Creating Specialized Versions

Scala erasure maps the type C[T] to C$sp$S or C$sp$S[T] if T conforms to a specializable argument S for C. This step is important for performance. Without it, any interaction with class C would go through the inefficient generic API of C that relies on boxing.

To make this erasure work, the compiler needs to create a specialized version of C for every specializable argument type S where C[S] is referred to in a program. A compiler can scan its classpath to see whether a required specialized version already exists. If none exists, the specialized version of class C at S will be created on the fly. This typically involves reading the inline trait for C from Tasty and expanding it in the freshly created class C$sp$S.

Now consider a construction of a specializable class, say new C[T](a)(using s, b). If T is statically known to conform to a specializable type S , we can rewrite this to new C$sp$S(a) or new C$sp$[T](a)(using s, b) depending on whether S is final or not.

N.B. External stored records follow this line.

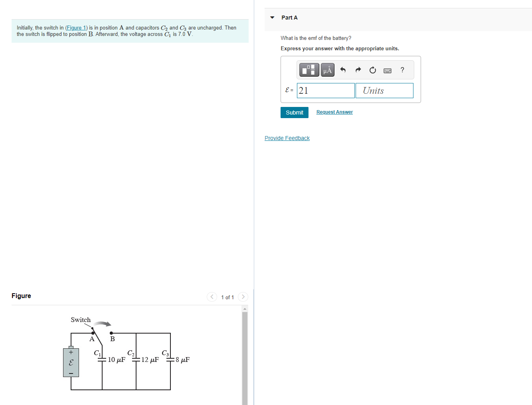This screenshot has width=532, height=405.
Task: Collapse the Part A section triangle
Action: (272, 17)
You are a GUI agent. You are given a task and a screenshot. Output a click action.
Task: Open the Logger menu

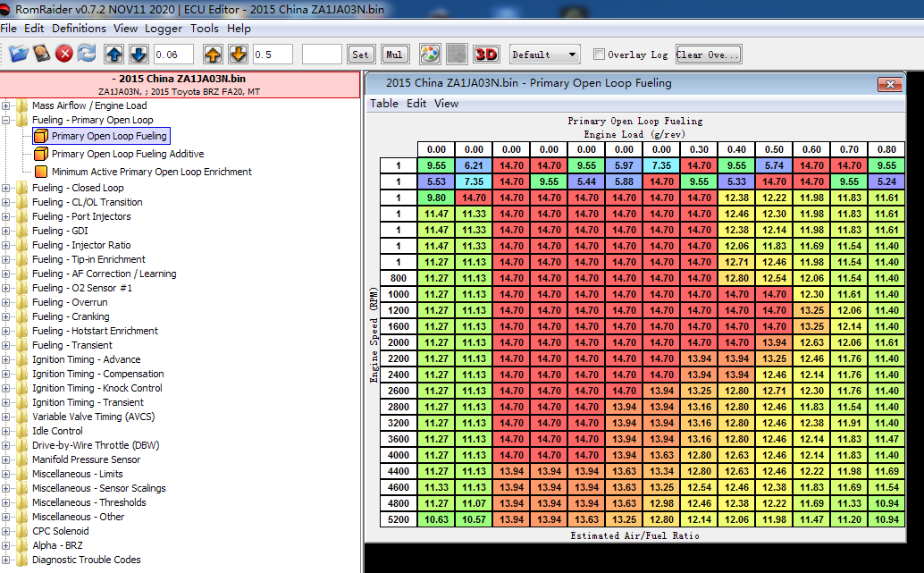(164, 29)
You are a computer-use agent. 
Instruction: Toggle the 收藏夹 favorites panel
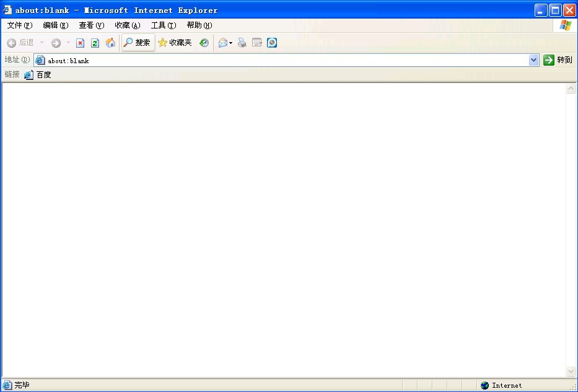coord(175,43)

If T is a monomorphic type that does not conform to any specializable type S, we rewrite to new C$generic[T](a)(s, b) instead.

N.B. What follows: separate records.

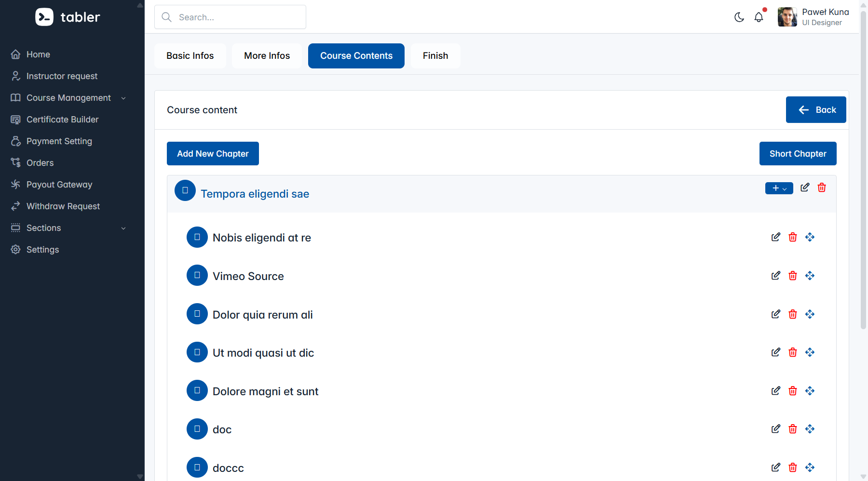868x481 pixels.
Task: Open Certificate Builder in the sidebar
Action: click(62, 120)
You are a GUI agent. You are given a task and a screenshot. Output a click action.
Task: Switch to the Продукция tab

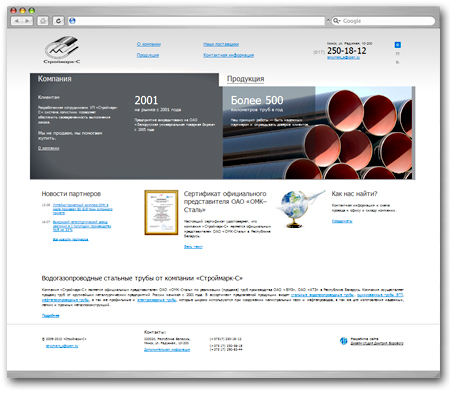tap(246, 79)
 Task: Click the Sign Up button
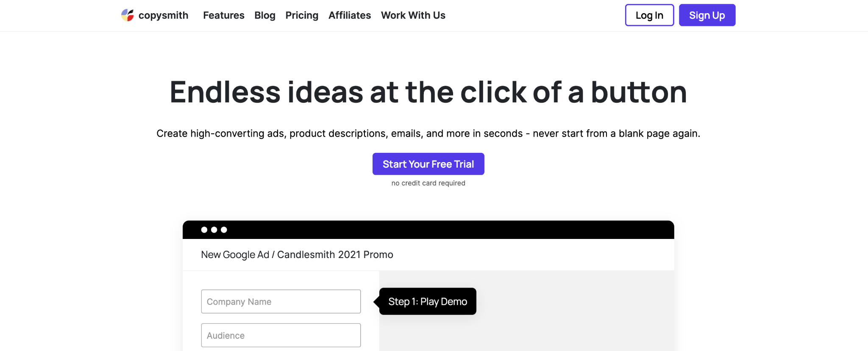pos(707,15)
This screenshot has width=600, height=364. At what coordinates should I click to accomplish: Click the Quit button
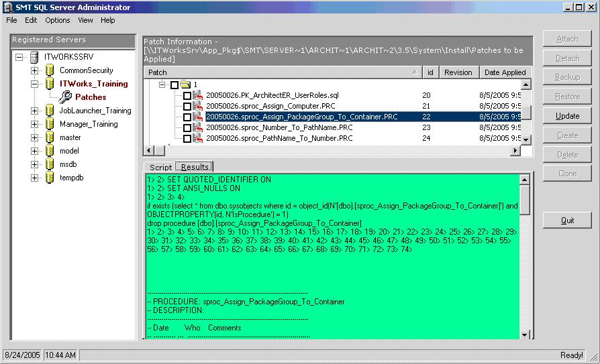point(567,221)
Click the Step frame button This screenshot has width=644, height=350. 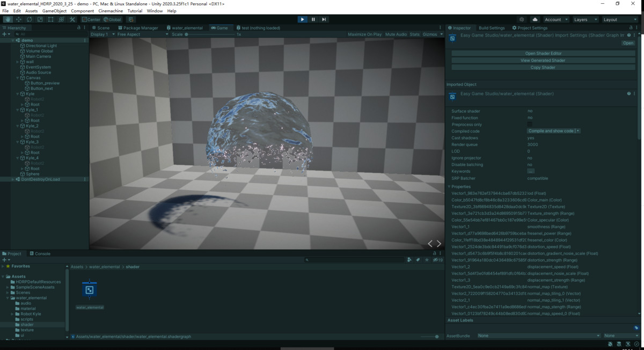pyautogui.click(x=324, y=19)
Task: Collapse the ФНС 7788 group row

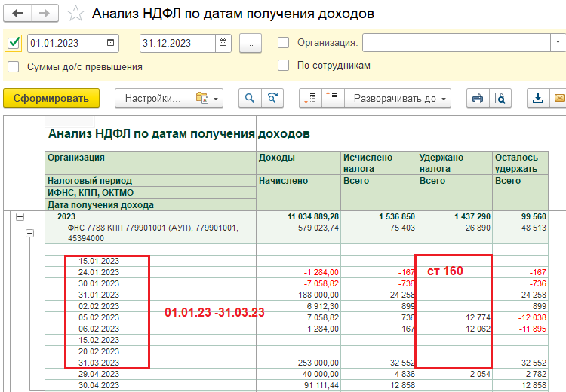Action: pos(30,234)
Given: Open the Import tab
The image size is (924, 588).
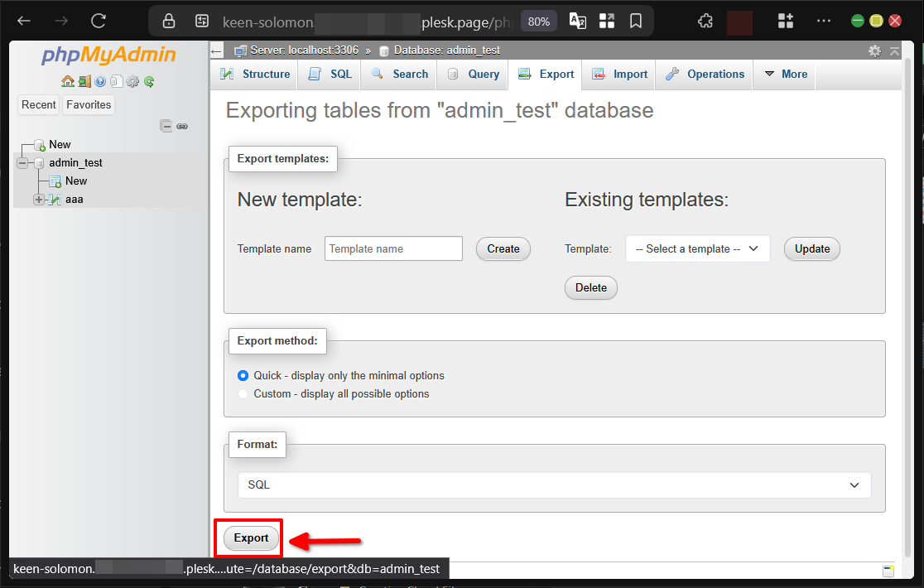Looking at the screenshot, I should (618, 74).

That leaves type variables T where the actual runtime instance is unknown at compile time. In this case we must still create the appropriate value of class C$sp$T in the case where at runtime the Specialized value s indicates T is a specializable
argument for C. This is necessary, since otherwise it would not be sound to erase all occurrences of type C[T] to their specialized versions.

We do this by implementing new expressions as calls to a special factory method in the companion object of the specializable class. For instance, the new expression above would be rewritten to C.newInstance(s)[T](a, s, b), where the companion object of C contains a factory method newInstance defined like this:

object C:
  def newInstance(s: Specialized[?]): [X] => (A, Specialized[X], B[X]) => C[X] = ...

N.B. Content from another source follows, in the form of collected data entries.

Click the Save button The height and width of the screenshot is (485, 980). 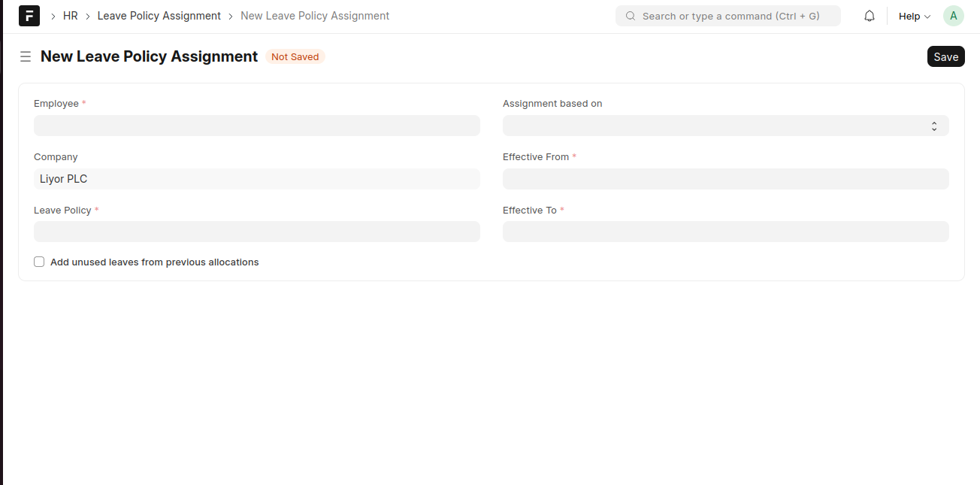point(945,56)
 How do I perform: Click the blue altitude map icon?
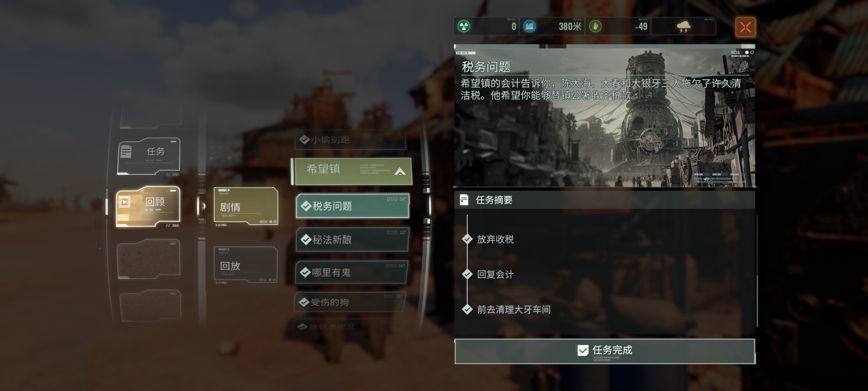[x=530, y=26]
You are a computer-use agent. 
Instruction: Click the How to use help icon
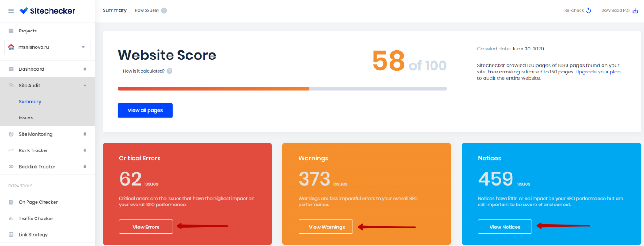[164, 10]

The implementation of newInstance depends on whether we assume static linking or not.

With static linking, the linker could generate code that maps every Specialized[T] entry where T is a specializable argument for C mentioned in the code to the function

  [X] => (a: A, s: Specialized[X], b: B[X]) => C$sp$T(a)(using s, b)

Specialized entries could contain consecutive tags for specializable types and a separate tag for other types, so this mapping could be a simple table lookup on the tag.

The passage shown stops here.